■ Exercise instructions ■
Rewrite the following records as a numbered list, leaving out any blank lines.

■ Raw data ■
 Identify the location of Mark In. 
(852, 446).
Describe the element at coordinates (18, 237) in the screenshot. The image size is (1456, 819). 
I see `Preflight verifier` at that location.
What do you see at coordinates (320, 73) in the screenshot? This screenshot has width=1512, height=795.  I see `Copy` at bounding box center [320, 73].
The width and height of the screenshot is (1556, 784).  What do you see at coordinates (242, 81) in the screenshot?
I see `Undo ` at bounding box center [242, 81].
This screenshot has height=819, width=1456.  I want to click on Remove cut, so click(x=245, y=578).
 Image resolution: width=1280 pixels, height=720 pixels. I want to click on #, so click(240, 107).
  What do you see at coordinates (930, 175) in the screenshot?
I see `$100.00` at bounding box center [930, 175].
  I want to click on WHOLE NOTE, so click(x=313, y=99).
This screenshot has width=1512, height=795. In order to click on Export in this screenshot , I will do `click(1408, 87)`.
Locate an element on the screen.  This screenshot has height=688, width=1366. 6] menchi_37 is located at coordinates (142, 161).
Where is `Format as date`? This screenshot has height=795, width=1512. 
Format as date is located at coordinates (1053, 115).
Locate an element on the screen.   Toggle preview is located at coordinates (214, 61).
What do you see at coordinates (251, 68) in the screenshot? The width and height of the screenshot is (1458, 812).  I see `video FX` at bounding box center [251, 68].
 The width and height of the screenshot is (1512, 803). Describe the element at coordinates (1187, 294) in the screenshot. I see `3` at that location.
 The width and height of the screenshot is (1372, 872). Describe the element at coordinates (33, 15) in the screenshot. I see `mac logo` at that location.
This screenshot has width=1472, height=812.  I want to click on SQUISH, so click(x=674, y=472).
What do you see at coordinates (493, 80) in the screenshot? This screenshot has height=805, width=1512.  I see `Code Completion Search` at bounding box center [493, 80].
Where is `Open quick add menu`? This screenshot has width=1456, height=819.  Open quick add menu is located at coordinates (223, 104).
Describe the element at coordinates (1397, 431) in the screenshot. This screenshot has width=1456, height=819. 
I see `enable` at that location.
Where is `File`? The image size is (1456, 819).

■ Task response ■
1.  Identify the location of Mark In. 
2. (852, 446).
3. Describe the element at coordinates (18, 237) in the screenshot. The image size is (1456, 819). 
4. I see `Preflight verifier` at that location.
5. What do you see at coordinates (320, 73) in the screenshot? This screenshot has width=1512, height=795.  I see `Copy` at bounding box center [320, 73].
6. The width and height of the screenshot is (1556, 784).  What do you see at coordinates (242, 81) in the screenshot?
7. I see `Undo ` at bounding box center [242, 81].
8. This screenshot has height=819, width=1456.  I want to click on Remove cut, so click(x=245, y=578).
9.  Image resolution: width=1280 pixels, height=720 pixels. I want to click on #, so click(240, 107).
10.   What do you see at coordinates (930, 175) in the screenshot?
11. I see `$100.00` at bounding box center [930, 175].
12.   I want to click on WHOLE NOTE, so click(x=313, y=99).
13. This screenshot has width=1512, height=795. In order to click on Export in this screenshot , I will do `click(1408, 87)`.
14. Locate an element on the screen.  This screenshot has height=688, width=1366. 6] menchi_37 is located at coordinates (142, 161).
15. Where is `Format as date`? This screenshot has height=795, width=1512. 
16. Format as date is located at coordinates (1053, 115).
17. Locate an element on the screen.   Toggle preview is located at coordinates (214, 61).
18. What do you see at coordinates (251, 68) in the screenshot? The width and height of the screenshot is (1458, 812).  I see `video FX` at bounding box center [251, 68].
19.  The width and height of the screenshot is (1512, 803). Describe the element at coordinates (1187, 294) in the screenshot. I see `3` at that location.
20.  The width and height of the screenshot is (1372, 872). Describe the element at coordinates (33, 15) in the screenshot. I see `mac logo` at that location.
21. This screenshot has width=1472, height=812.  I want to click on SQUISH, so click(x=674, y=472).
22. What do you see at coordinates (493, 80) in the screenshot? This screenshot has height=805, width=1512.  I see `Code Completion Search` at bounding box center [493, 80].
23. Where is `Open quick add menu`? This screenshot has width=1456, height=819.  Open quick add menu is located at coordinates (223, 104).
24. Describe the element at coordinates (1397, 431) in the screenshot. This screenshot has width=1456, height=819. 
25. I see `enable` at that location.
26. Where is `File`? The image size is (1456, 819).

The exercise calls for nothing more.